Virtually any material that melts can potentially be turned into a glass—it just needs to be cooled down fast enough. While the age-old method of dunking a glowing hot object into a vat of water can get the job done, that isn’t an option for more delicate materials.

At Duke University, researchers are exploring possibilities opened by a new instrument called a Flash Differential Scanning Calorimeter (Flash-DSC), which allows them to cool materials at an unprecedented rate of up to three million degrees Celsius per minute. While that may sound like overkill, it isn’t—those speeds are necessary to stop certain materials from forming crystals instead.

“The conventional systems in my previous labs have a calorimeter that can cool things to a very limited temperature and at sluggish rates,” explained Akash Singh, a PhD student in mechanical engineering and materials science at Duke. “When we wanted to study perovskites, we were limited because we could not cool it beyond 50 degrees Celsius per minute.”

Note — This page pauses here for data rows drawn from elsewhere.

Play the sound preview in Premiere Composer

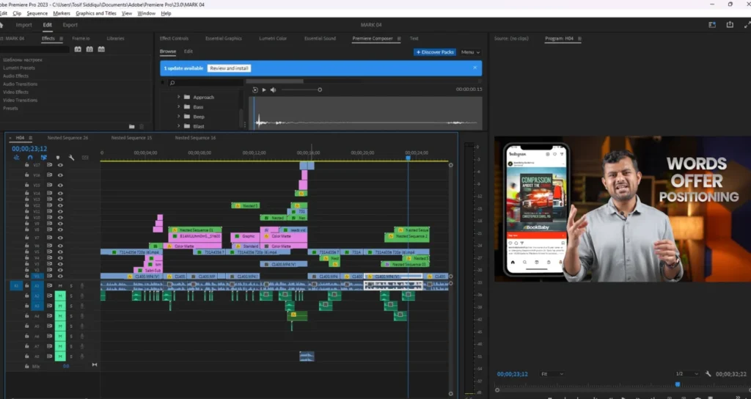tap(264, 89)
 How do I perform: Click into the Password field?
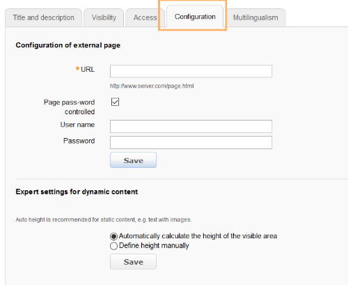[191, 142]
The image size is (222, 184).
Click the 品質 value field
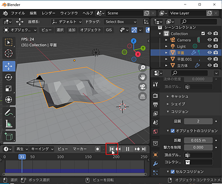[198, 121]
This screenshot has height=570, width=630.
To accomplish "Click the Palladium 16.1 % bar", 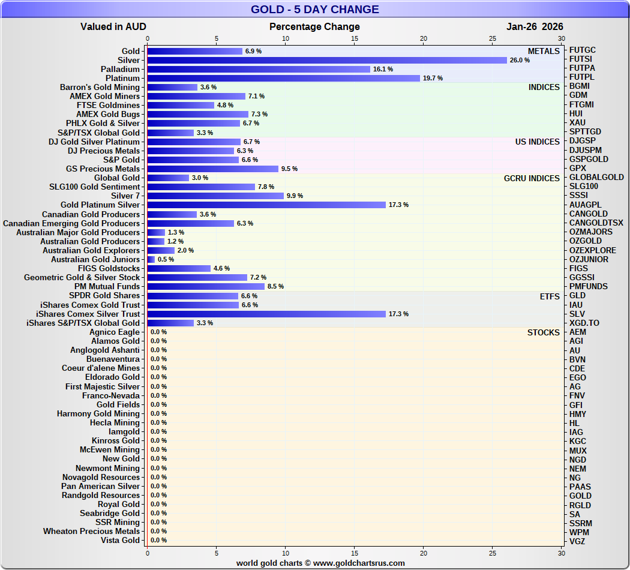I will [259, 69].
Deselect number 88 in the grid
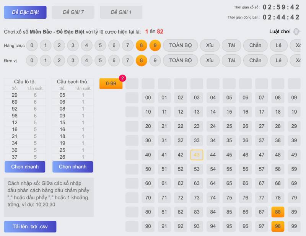306x236 pixels. point(278,212)
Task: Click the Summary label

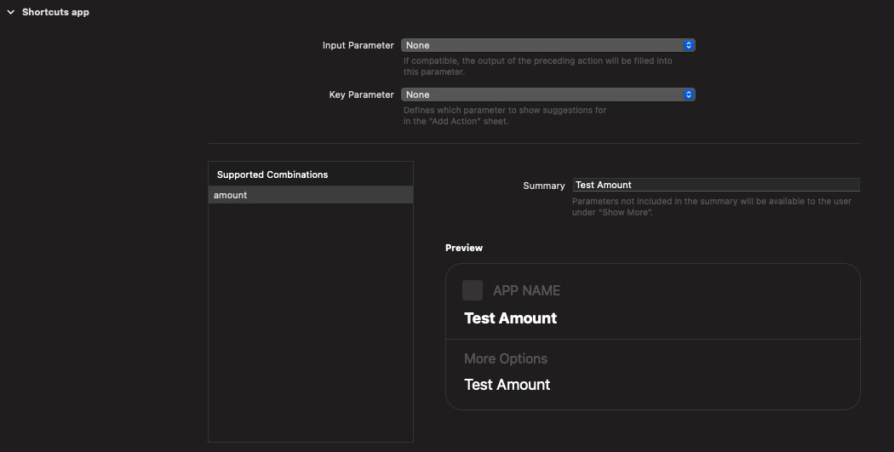Action: (x=544, y=186)
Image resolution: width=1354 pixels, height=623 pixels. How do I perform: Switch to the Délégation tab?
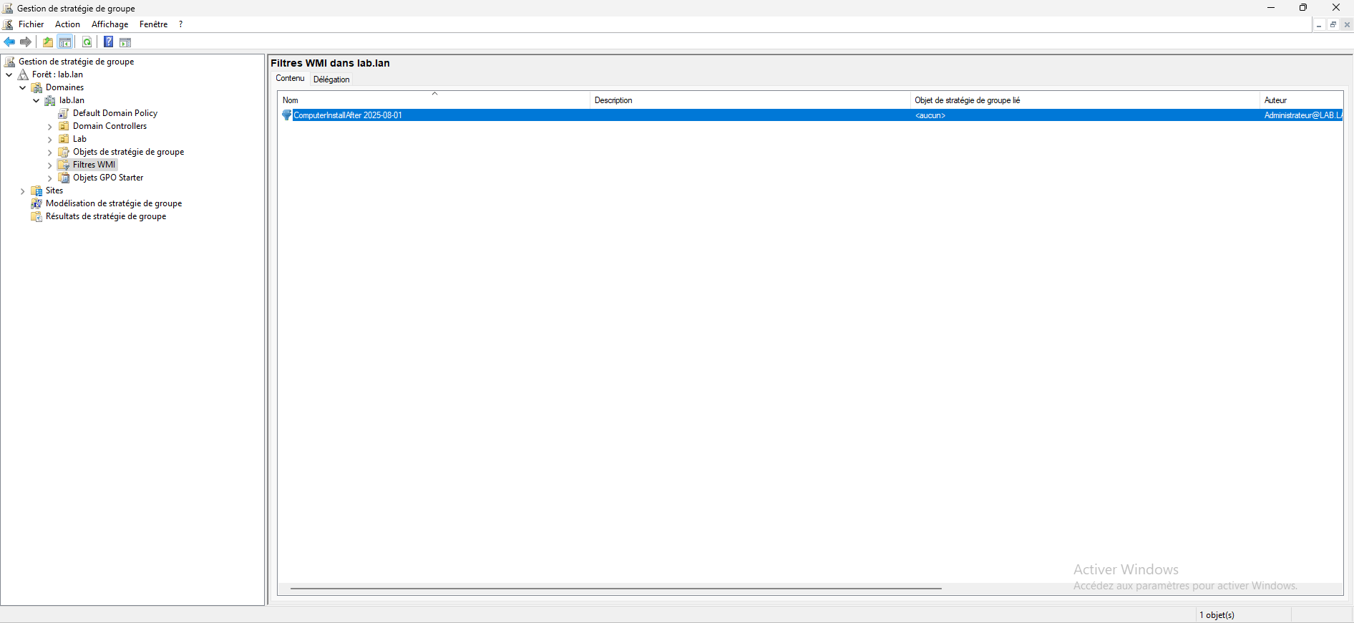[x=331, y=79]
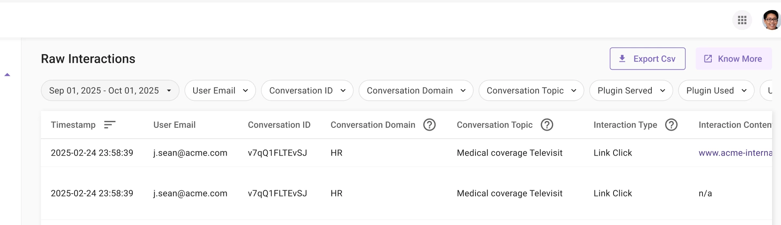Open the Know More link button
This screenshot has width=781, height=225.
click(733, 59)
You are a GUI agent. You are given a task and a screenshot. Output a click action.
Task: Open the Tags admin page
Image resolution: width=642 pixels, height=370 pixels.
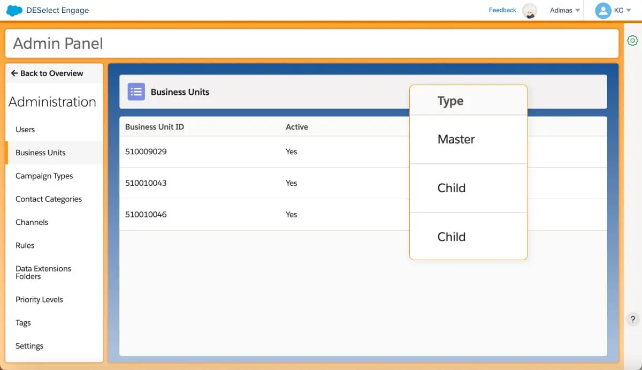[23, 323]
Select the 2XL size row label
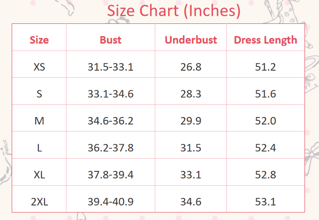The height and width of the screenshot is (220, 319). pyautogui.click(x=39, y=202)
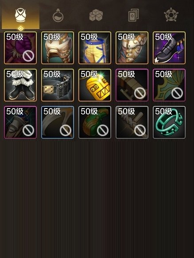This screenshot has height=258, width=194.
Task: Open the pentagram star tab
Action: [x=171, y=15]
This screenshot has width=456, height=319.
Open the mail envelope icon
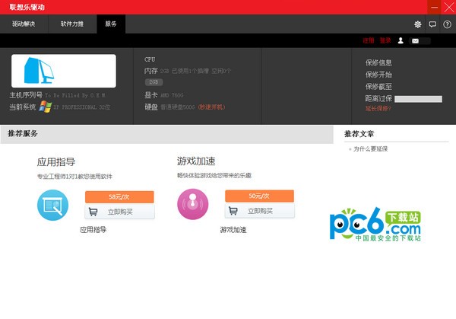416,40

a circle with a square inside criss-crossed by lines overlaying a central black blob
Microscopic image of the representative hybrid perovskite sample (diameter ∼65 µm and mass ~150 ng) mounted on Flash-DSC chip used to access ramp rates of millions of degrees Celsius per minute to achieve glass formation during cooling and crystallization during heating. (Source: Chem. Sci., 2024, 15, 6432-6444)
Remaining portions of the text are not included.